-- Start PROVIDED PASSAGE --
SUMMARY OF THE INVENTION




Briefly, a fitting room monitoring system captures images of persons entering and leaving a fitting room or other secure area and compares the images of the same person entering and leaving. To insure that the images are of the same person, face-recognition is used. When the clothing worn or carried by the person entering is different from that worn by the same person as he/she leaves, an alarm is generated notifying a security person.




In an embodiment, the security system transmits the before and after images to permit a human observer to make the comparison. As an alternative to face recognition, the system may use other signature features available in a video signal of a person walking. For example, the height, body size, gait, and other features of the person may be classified and compared for the entering and leaving video signals to insure they are of the same person.




The system may be set up in an area where the customer must walk to enter and leave the fitting room or other venue. Since the conditions are controllable, highly consistent images and video sequences may be obtained. That is, lighting of the subject, camera angle relative to the subject, etc., can be made very consistent.




The system generates a signal that indicates the reliability of its determination that the images indicate the customer is leaving wearing something different from what he/she entered wearing. The reliability may be discounted based on various dress-independent factors, including the duration between the images based on an expected period of time the user remains in the fitting room, correlation of gait, body type, size, height, hair color, hair style, etc. When a reliability of a determination is above a specified threshold, the system generates a signal notifying a security person.
-- End PROVIDED PASSAGE --
-- Start DATASET SECTION --
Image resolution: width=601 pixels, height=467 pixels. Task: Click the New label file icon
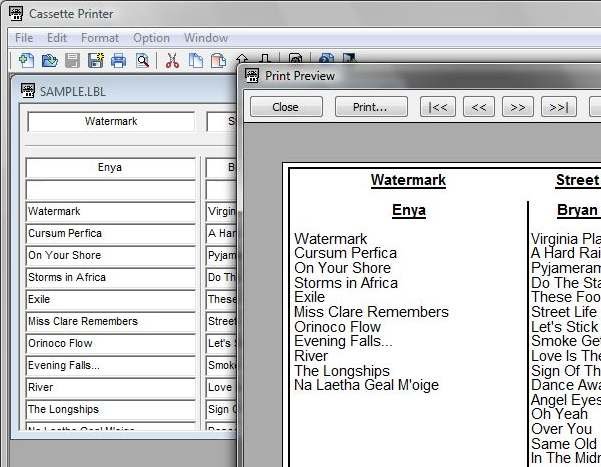pos(26,60)
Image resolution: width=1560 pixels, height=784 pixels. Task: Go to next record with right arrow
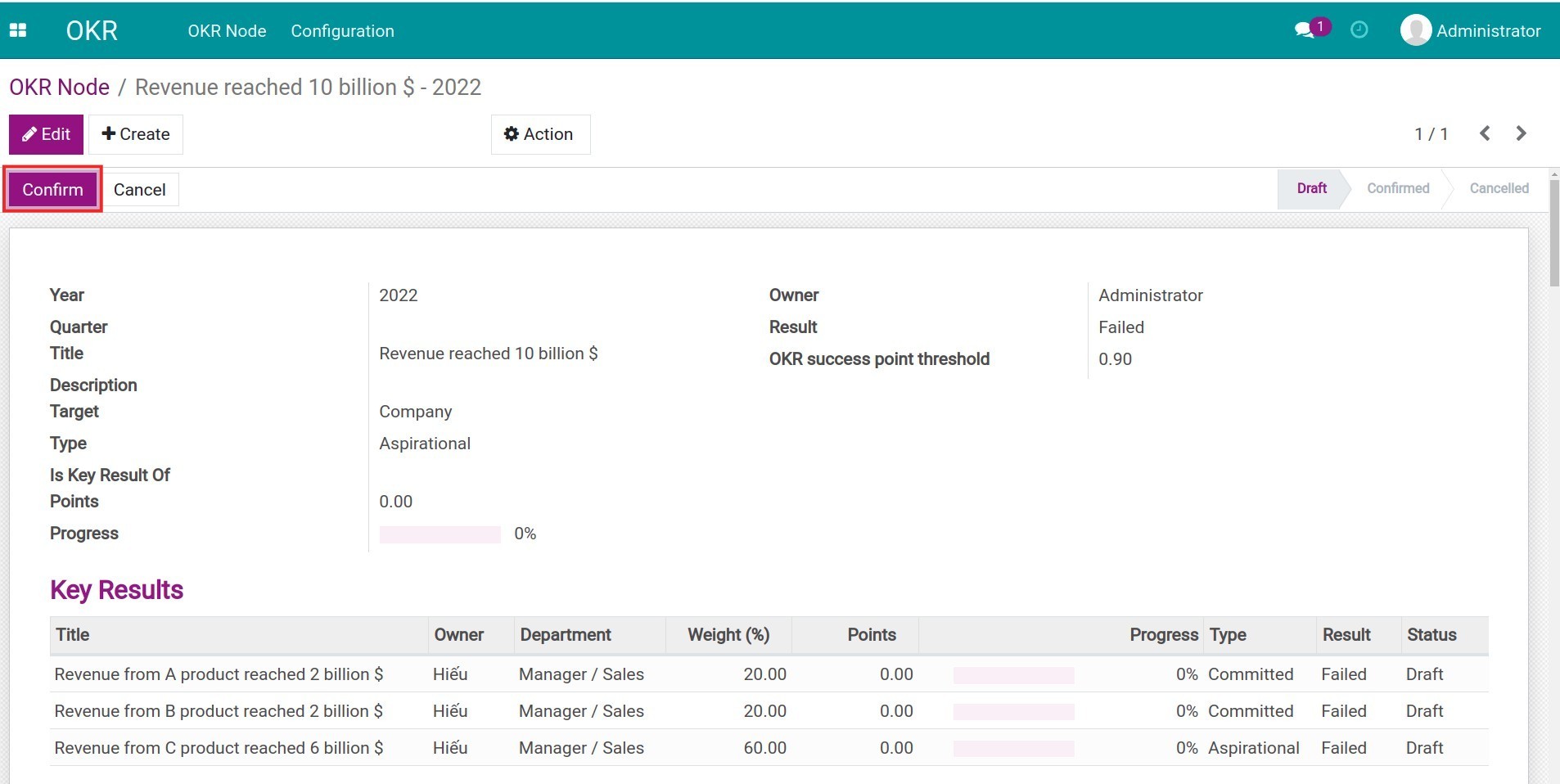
-- End DATASET SECTION --
▶ **TASK REQUIREMENTS**
**a)** In the fitting room monitoring summary, what technique is used to ensure that the entering and leaving images show the same person?
**b)** Continue the fitting room monitoring summary, starting after its final sentence.

▶ **TASK-BY-TASK RESULTS**
**a)** Face recognition.

**b)**
To further insure against the comparison of images of different people (and the resultant false-positives), the fitting rooms may be outfitted with sensors to indicate when they are occupied. The images or video sequences (or classification outputs resulting therefrom) may then be time-tagged. This could be accomplished by any means suitable for determining which room a customer enters. This includes additional cameras. Also, inputs of other modalities may be used in conjunction with video to identify individuals and thereby increase reliability. For example, the sound (e.g., spectral characteristics of sound of footfalls and frequency of gait) of the customer's shoes as the customer walks may be sampled and classified (or the incoming and outgoing raw signals) and compared.




The detection and comparison of clothing may represent a relatively trivial image processing problem because many clothing articles produce distinct video image blobs. It is understood that clothing cannot always be characterized by a homogenous field of color or pattern. For example, a shiny leather or plastic jacket would be broken up. Thus, algorithms for detecting what clothing is preferably do not rely solely on closed fields of color in the video image. Preferably, the outline of the body may be used as a reference guide to permit an image to be segmented and the type of clothing article worn identified in addition to its color characteristics.




The invention will be described in connection with certain preferred embodiments, with reference to the following illustrative figures so that it may be more fully understood. With reference to the figures, it is stressed that the particulars shown are by way of example and for purposes of illustrative discussion of the preferred embodiments of the present invention only, and are presented in the cause of providing what is believed to be the most useful and readily understood description of the principles and conceptual aspects of the invention. In this regard, no attempt is made to show structural details of the invention in more detail than is necessary for a fundamental understanding of the invention, the description taken with the drawings making apparent to those skilled in the art how the several forms of the invention may be embodied in practice.











BRIEF DESCRIPTION OF THE DRAWINGS





FIG. 1

is a figurative illustration of an application setup for a monitoring system according to an embodiment of the invention.





FIG. 2

is a schematic representation of a hardware system capable of supporting a security system according to an embodiment of the invention.





FIG. 3

is a high level block diagram illustrating how inputs of various modalities may be filtered to identify the event of a customer leaving an area wearing different clothes from those worn when entering the area.





FIG. 4

is a flow chart illustrating a process for storing information on customers entering a fitting room for generating an alarm signal according to an embodiment of the invention.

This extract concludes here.